## ABOUT THIS TASK
Exactly transcribe the span of lines from the one containing "Shipping (100, 658)" through the final line of the entries, inclusive, and nothing outside it. Exclude the pictures.

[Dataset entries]
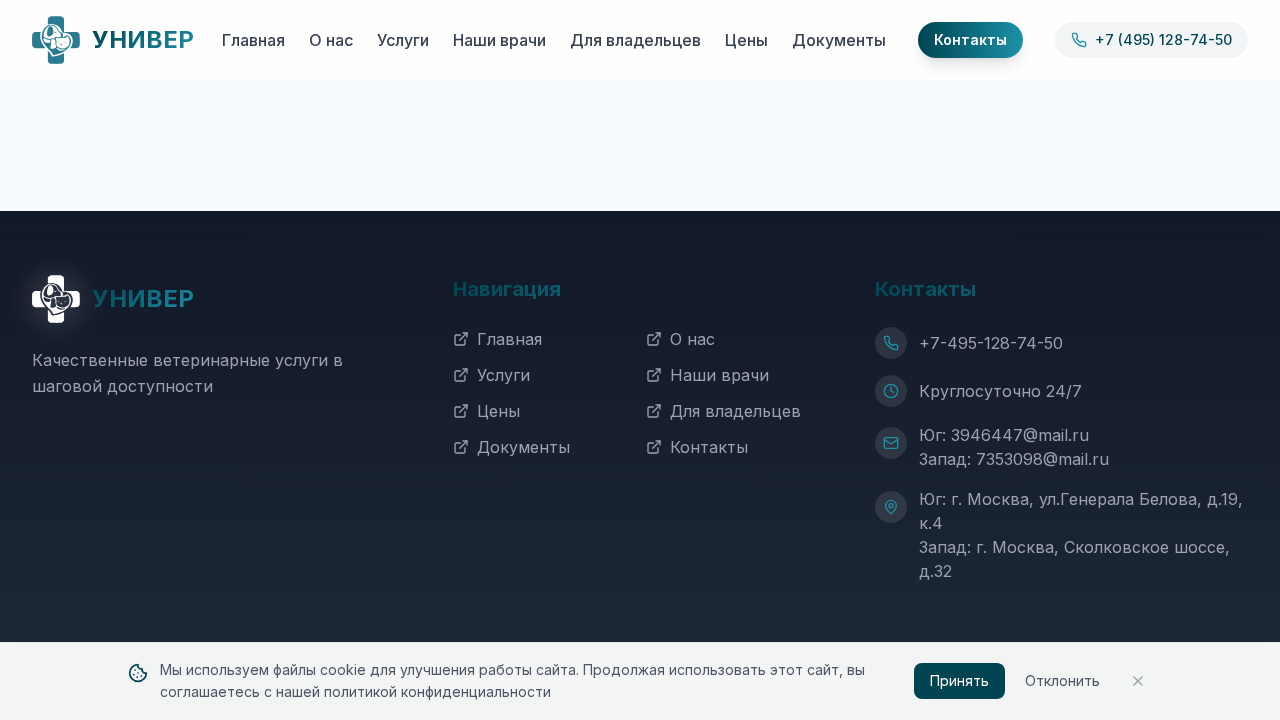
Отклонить (1062, 680)
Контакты (709, 447)
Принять (959, 680)
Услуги (403, 40)
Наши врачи (499, 40)
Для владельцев (635, 40)
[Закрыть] (1138, 681)
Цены (746, 40)
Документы (839, 40)
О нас (331, 40)
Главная (253, 40)
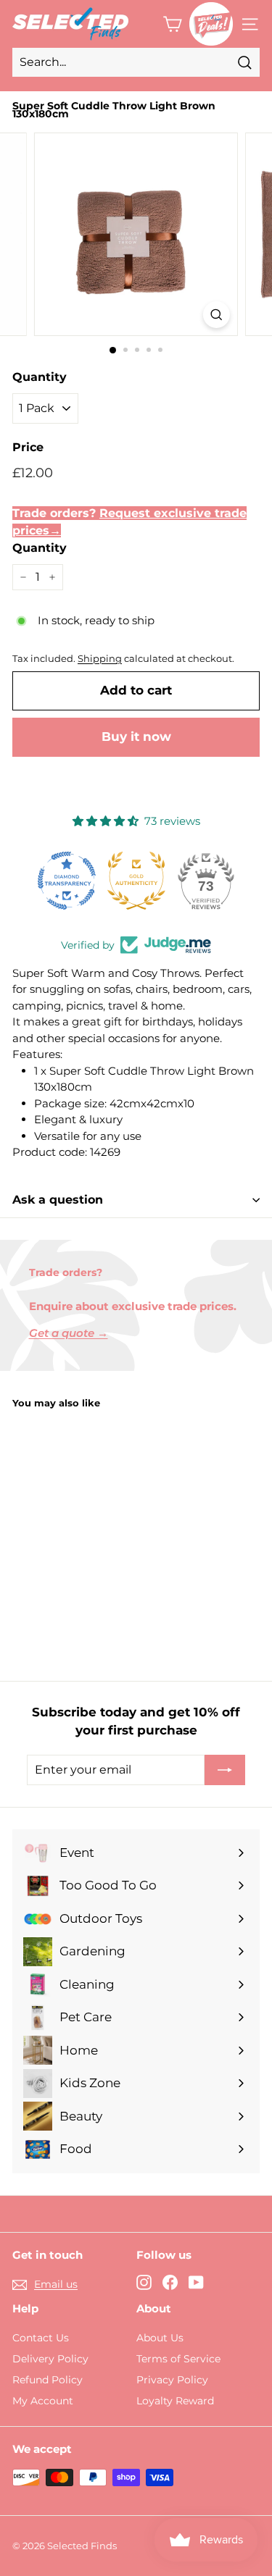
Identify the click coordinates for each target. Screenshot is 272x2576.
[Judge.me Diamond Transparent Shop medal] (67, 881)
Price (28, 447)
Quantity (39, 377)
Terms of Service (178, 2358)
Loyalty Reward (175, 2400)
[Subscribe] (225, 1770)
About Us (160, 2337)
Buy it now (136, 736)
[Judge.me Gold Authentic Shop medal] (136, 881)
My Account (42, 2400)
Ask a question (57, 1200)
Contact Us (40, 2337)
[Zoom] (216, 314)
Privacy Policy (172, 2379)
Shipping (100, 658)
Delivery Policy (50, 2358)
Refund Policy (47, 2379)
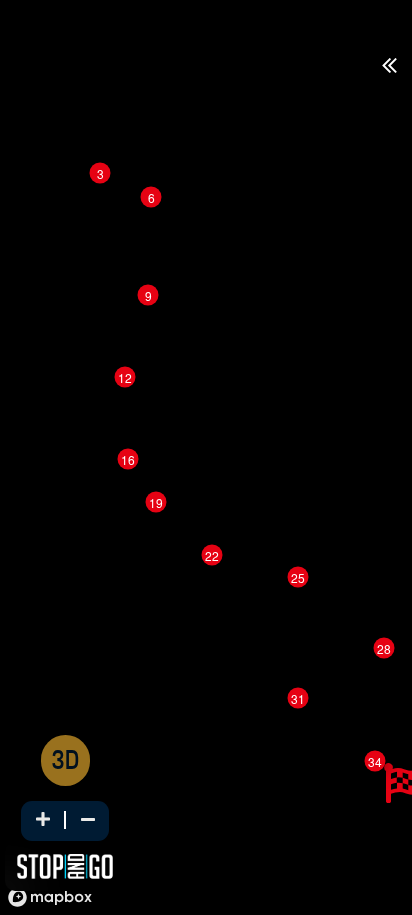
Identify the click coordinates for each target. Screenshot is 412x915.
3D (65, 762)
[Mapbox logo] (50, 897)
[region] (206, 479)
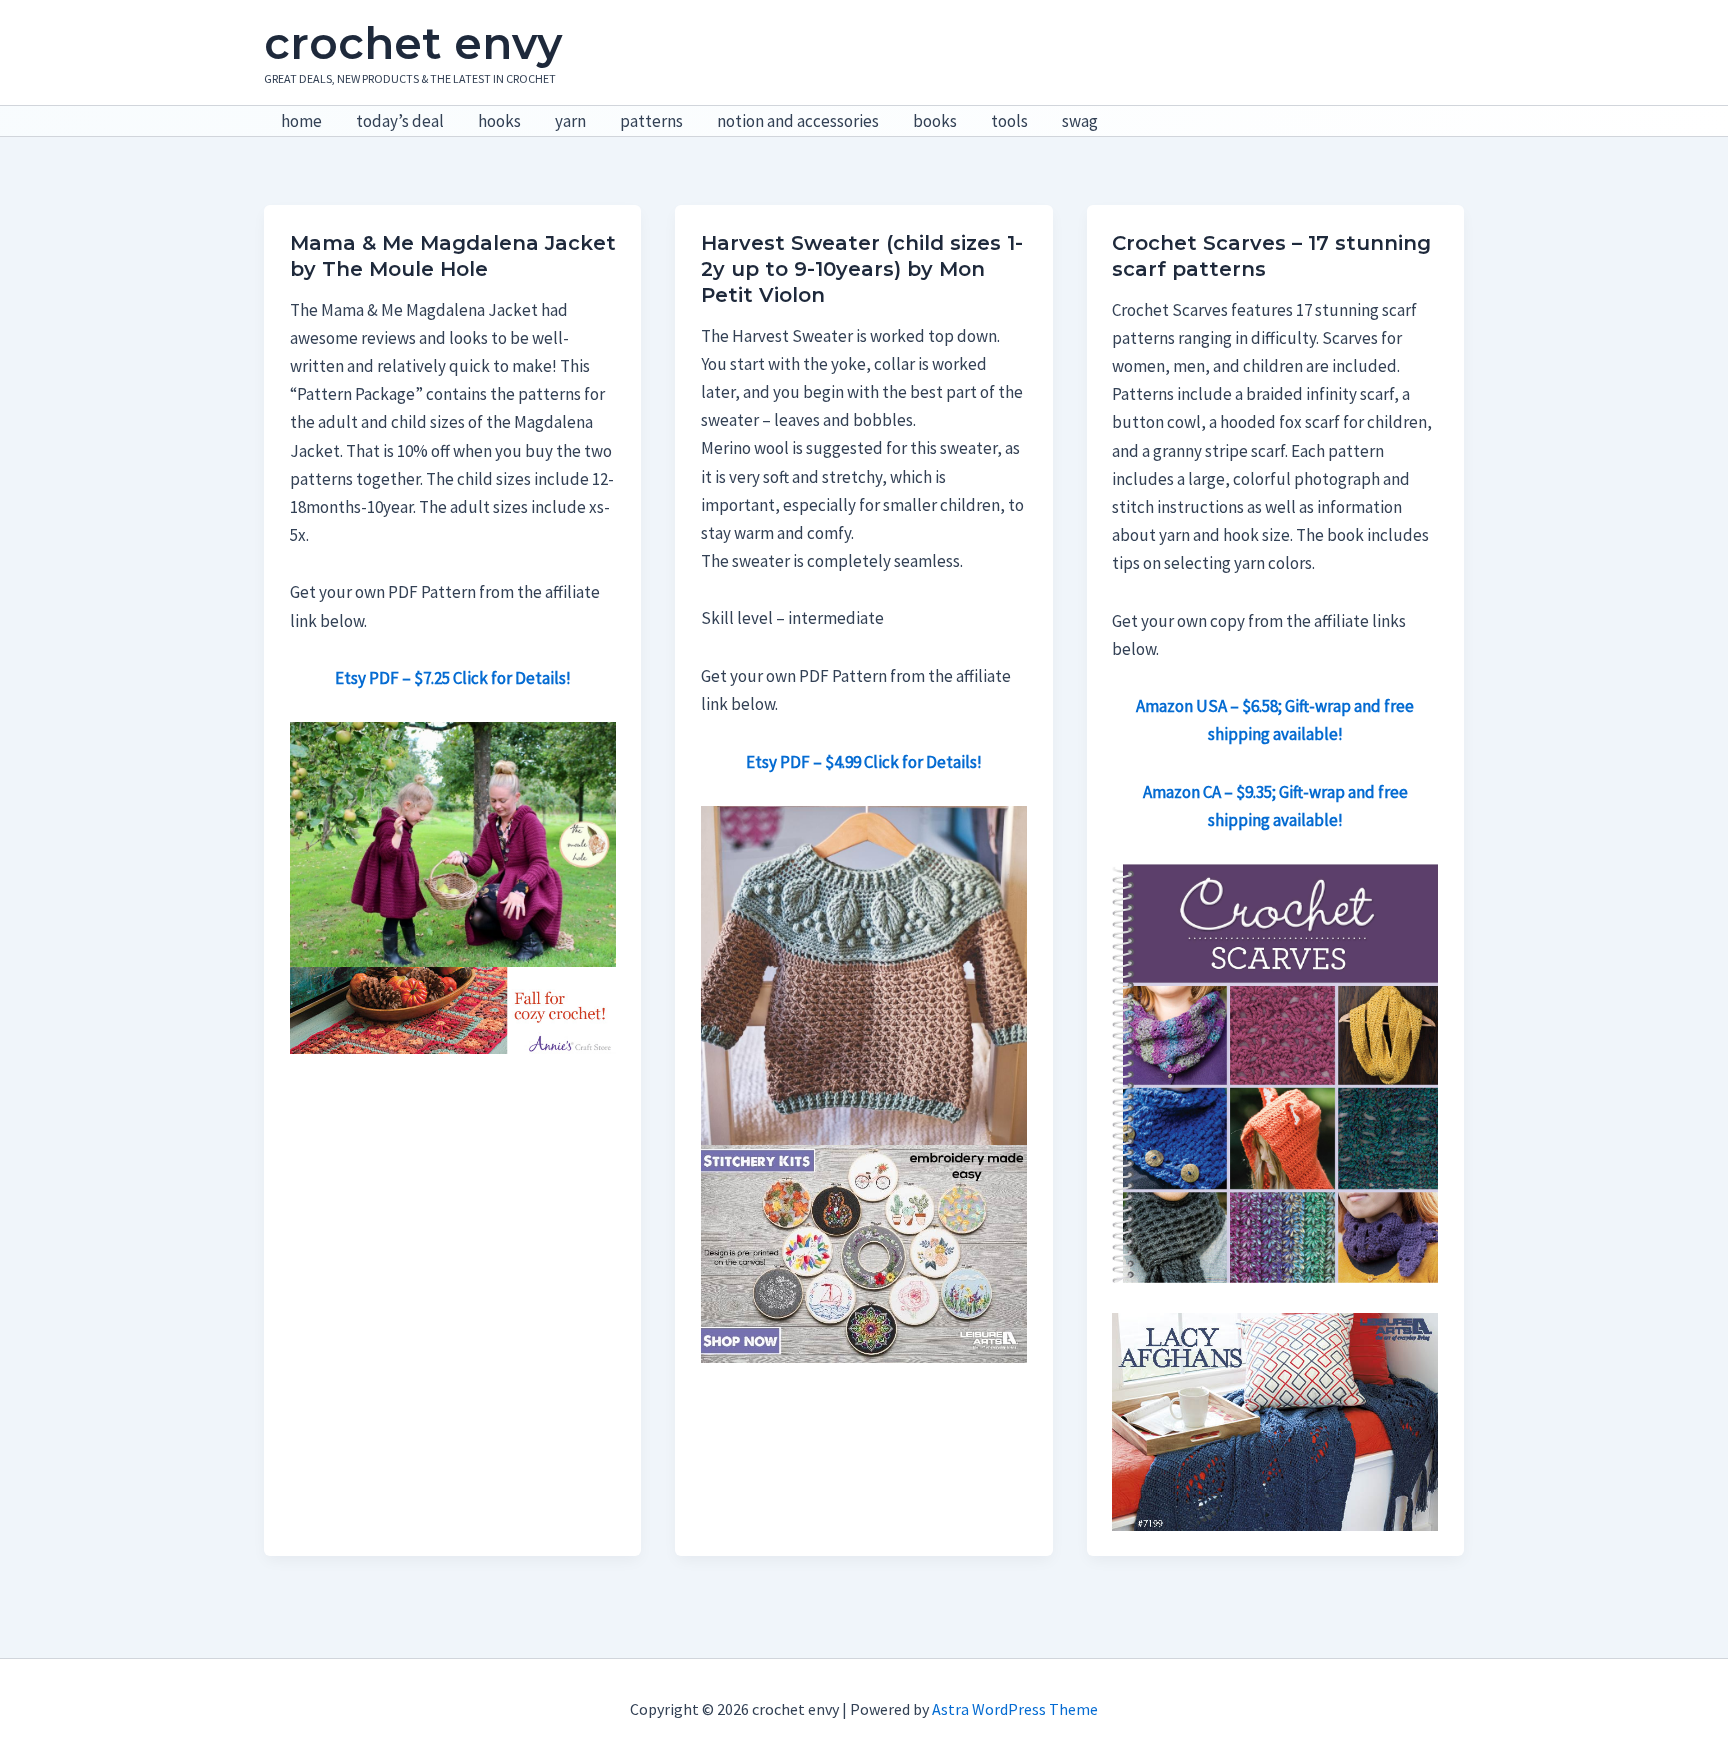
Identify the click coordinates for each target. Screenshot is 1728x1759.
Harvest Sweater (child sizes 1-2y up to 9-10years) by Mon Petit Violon (862, 269)
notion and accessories (798, 121)
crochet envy (413, 43)
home (301, 121)
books (935, 121)
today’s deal (400, 121)
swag (1080, 121)
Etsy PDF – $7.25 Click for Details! (453, 678)
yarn (570, 121)
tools (1009, 121)
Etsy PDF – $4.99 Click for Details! (864, 762)
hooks (499, 121)
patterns (651, 121)
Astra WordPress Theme (1015, 1709)
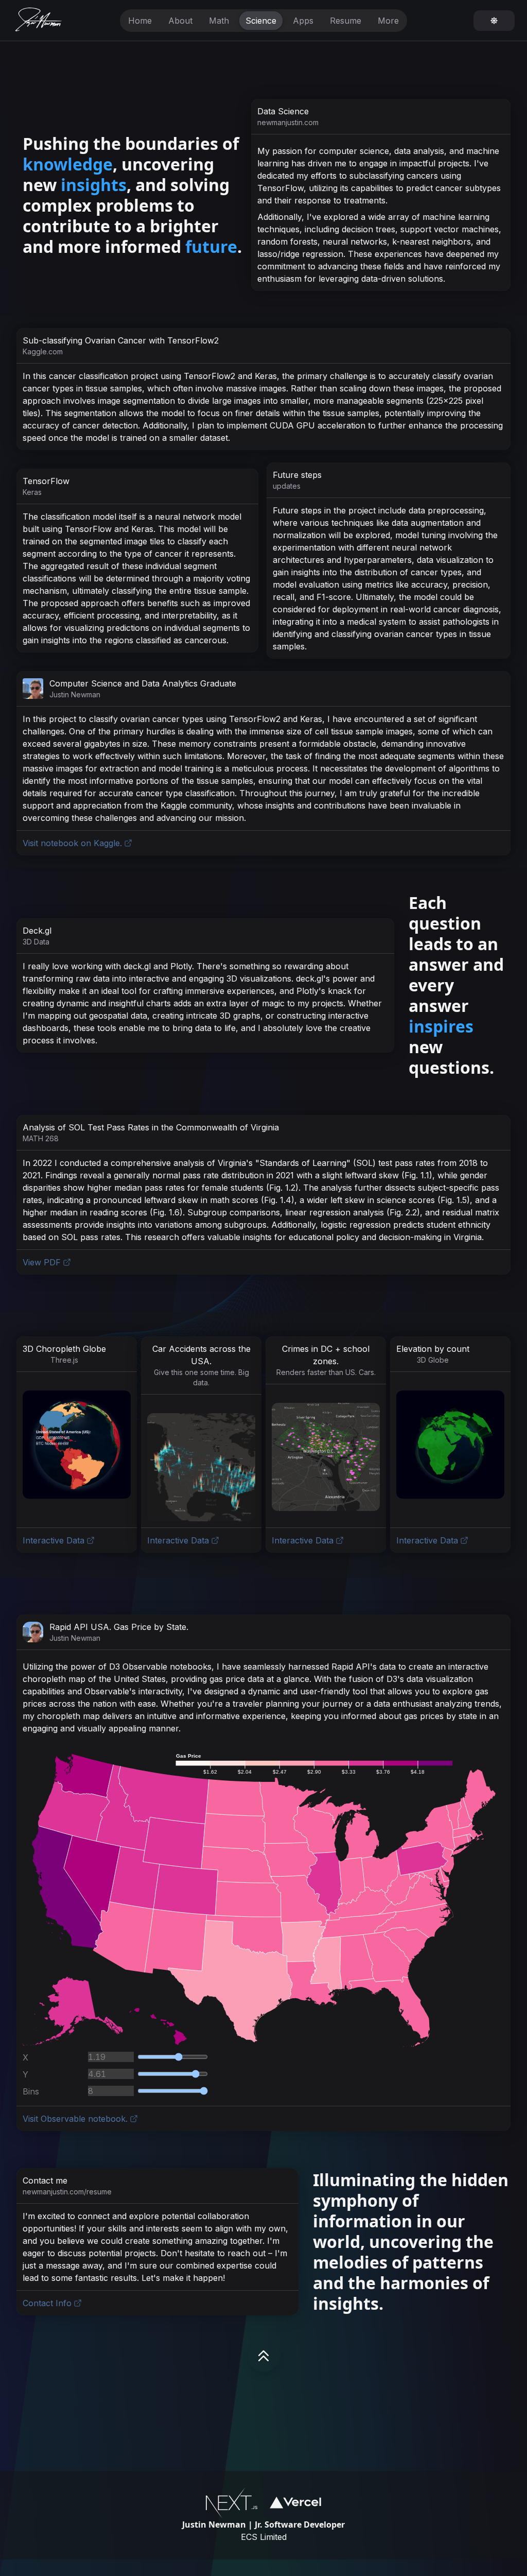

## RESPONSE FOR THIS EXERCISE
Shipping (100, 658)
Delivery Policy (50, 2358)
Refund Policy (47, 2379)
Identify the click coordinates for each target. Screenshot is 412x915.
3D (65, 762)
[Mapbox logo] (50, 897)
[region] (206, 479)
Identify the click coordinates for each target. Screenshot is 1728x1759.
Harvest Sweater (child sizes 1-2y up to 9-10years) by Mon Petit Violon (862, 269)
notion and accessories (798, 121)
crochet envy (413, 43)
home (301, 121)
books (935, 121)
today’s deal (400, 121)
swag (1080, 121)
Etsy PDF – $7.25 Click for Details! (453, 678)
yarn (570, 121)
tools (1009, 121)
Etsy PDF – $4.99 Click for Details! (864, 762)
hooks (499, 121)
patterns (651, 121)
Astra WordPress Theme (1015, 1709)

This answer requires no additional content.